→ Work instruction
Among the following entries, count the lines that contain "name" and report only the result.

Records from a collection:
-.-.-

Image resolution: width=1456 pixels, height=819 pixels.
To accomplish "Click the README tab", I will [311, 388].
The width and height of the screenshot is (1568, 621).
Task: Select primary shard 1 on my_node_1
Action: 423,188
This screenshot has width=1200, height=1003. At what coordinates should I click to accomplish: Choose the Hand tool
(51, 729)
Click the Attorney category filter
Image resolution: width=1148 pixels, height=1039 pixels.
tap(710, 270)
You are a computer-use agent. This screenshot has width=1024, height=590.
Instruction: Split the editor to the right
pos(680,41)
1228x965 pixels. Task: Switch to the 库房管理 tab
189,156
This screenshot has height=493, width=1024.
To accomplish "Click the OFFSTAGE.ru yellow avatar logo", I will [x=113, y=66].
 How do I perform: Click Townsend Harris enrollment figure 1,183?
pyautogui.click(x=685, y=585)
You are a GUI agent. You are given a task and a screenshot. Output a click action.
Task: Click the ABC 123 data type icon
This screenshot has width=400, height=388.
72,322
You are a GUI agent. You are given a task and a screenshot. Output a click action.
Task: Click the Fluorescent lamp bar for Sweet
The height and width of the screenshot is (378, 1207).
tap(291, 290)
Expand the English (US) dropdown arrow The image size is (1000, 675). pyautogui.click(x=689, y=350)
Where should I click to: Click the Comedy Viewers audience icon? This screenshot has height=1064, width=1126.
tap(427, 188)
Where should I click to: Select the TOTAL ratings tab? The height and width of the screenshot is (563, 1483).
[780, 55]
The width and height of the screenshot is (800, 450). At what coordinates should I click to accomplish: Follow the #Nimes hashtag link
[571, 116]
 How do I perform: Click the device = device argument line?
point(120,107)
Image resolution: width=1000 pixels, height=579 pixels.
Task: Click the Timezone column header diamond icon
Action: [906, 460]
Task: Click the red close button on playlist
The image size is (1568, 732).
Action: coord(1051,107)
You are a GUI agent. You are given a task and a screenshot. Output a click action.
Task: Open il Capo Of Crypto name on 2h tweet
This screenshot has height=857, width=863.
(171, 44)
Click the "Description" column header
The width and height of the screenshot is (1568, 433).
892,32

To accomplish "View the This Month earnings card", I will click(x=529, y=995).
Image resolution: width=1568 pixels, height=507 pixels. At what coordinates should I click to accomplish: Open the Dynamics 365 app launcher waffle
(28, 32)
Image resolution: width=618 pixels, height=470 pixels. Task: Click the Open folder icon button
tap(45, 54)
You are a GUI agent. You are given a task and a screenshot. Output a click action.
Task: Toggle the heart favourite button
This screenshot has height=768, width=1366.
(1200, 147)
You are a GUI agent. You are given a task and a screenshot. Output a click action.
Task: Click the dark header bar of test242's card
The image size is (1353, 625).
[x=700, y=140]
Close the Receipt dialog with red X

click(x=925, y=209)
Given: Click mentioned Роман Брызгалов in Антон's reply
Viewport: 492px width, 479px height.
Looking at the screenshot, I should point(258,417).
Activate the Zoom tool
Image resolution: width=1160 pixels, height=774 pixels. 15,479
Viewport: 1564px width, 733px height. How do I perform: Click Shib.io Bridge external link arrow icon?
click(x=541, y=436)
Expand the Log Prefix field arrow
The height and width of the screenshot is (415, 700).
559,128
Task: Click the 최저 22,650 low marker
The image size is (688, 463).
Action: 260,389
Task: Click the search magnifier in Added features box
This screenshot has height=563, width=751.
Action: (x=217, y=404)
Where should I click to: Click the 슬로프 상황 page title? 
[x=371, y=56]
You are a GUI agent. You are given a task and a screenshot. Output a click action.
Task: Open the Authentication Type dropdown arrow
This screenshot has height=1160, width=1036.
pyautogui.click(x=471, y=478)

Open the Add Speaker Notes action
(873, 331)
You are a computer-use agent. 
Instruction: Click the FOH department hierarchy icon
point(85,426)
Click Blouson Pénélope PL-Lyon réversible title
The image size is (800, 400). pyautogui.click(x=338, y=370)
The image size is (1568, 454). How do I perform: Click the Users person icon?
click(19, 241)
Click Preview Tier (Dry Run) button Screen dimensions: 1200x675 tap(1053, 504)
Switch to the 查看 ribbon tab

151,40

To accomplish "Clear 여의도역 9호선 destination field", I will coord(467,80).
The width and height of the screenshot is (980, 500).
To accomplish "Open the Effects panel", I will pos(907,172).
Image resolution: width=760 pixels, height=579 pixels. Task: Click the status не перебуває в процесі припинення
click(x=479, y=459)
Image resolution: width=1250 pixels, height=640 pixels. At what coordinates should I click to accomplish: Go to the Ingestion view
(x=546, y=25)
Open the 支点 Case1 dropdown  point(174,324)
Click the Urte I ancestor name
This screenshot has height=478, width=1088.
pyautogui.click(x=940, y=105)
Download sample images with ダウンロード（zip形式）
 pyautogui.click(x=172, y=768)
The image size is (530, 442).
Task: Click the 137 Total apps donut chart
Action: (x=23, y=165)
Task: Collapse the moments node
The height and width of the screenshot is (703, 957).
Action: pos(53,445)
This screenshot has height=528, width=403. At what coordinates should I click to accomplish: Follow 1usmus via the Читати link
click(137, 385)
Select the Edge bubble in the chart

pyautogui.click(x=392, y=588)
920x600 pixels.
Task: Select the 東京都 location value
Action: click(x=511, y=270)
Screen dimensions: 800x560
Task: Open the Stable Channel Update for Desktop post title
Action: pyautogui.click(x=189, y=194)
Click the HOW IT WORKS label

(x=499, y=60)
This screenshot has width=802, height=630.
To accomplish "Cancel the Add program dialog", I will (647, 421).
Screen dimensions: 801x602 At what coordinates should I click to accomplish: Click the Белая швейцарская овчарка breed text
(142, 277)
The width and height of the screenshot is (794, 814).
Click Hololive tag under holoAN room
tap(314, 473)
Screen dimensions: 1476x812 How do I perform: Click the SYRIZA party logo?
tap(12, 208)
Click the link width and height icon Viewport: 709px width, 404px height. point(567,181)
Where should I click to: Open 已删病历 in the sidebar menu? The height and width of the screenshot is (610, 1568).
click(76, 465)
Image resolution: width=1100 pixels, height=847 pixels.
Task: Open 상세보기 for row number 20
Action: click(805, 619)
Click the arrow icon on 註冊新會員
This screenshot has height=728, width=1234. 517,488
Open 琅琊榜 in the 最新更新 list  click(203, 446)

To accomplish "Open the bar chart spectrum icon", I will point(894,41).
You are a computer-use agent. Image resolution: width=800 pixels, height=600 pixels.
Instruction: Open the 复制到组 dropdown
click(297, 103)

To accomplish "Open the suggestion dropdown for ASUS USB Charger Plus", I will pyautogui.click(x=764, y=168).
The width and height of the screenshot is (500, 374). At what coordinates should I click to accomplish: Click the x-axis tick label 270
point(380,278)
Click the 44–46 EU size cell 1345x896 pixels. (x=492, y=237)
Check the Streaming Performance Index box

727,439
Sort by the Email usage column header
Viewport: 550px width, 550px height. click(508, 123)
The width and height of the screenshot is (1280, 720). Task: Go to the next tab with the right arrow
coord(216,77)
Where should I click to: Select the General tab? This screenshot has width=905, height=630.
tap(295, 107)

-.-.-

→ Answer for this exercise
2